L’autre point fort de l’ouvrage d’Emmanuel Blanchard est de ne pas focaliser sur les seules forces policières mais de saisir pleinement les interactions entre les Français Musulmans d’Algérie et les agents répressifs. Cette perspective lui permet d’insister sur les conditions de la radicalisation des affrontements dans la capitale et sur le caractère de plus en plus guerrier que revêtent les rapports entre les deux groupes sociaux. Surtout, en replaçant au cœur de l’analyse la réaction des Algériens à la répression dont ils sont l’objet, il évite de faire d’eux des victimes passives de l’État colonial, sans capacité d’action. Les refus d’obtempérer, la dénonciation de la répression par le biais de la presse des membres du PPA-MTLD 3] , tout comme les violences dans les manifestations, sont exemplaires de leurs résistances au processus de criminalisation, surtout dans le cas d’acteurs ou de groupes politisés proches de l’organisation nationaliste algérienne.

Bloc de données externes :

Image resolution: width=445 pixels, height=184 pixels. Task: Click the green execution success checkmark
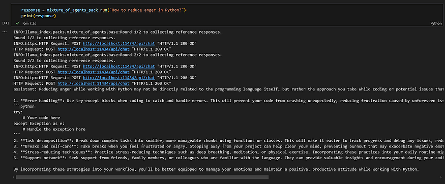pyautogui.click(x=18, y=23)
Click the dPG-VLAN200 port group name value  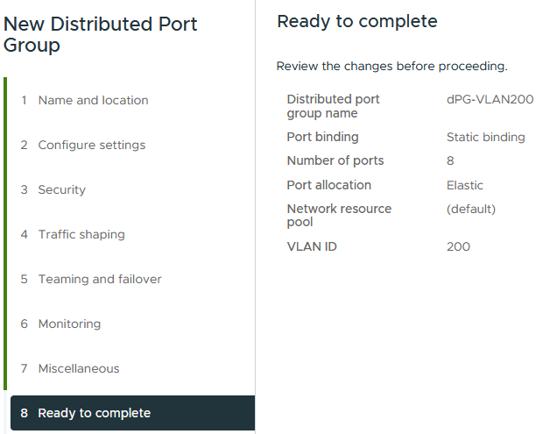coord(490,100)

Leur participation à des manifestations interdites, où ils défilent en rang serré, souvent avec leur propre service d’ordre, témoignent de cette volonté d’altercation sans laquelle on ne peut saisir le phénomène répressif dans toute sa complexité. Si leur présence à la manifestation Ridgway de mai 1952, organisée par le PCF à des fins « d’en découdre », en est une illustration, c’est surtout le cas lors du défilé du 14 juillet 1953 qui fait sept morts du côté algérien. Ce massacre d’État, qui fait la jonction entre la lutte contre le PCF et celle contre la « délinquance nord-africaine », témoigne là encore de tout ce que la gestion policière des Algériens à Paris doit à la conflictualité grandissante dans la capitale mais aussi à la configuration politique dominée par l’anticommunisme d’État – incarnée par la figure du préfet Jean Baylot – et par les conflits de décolonisation, au Maroc et en Indochine notamment.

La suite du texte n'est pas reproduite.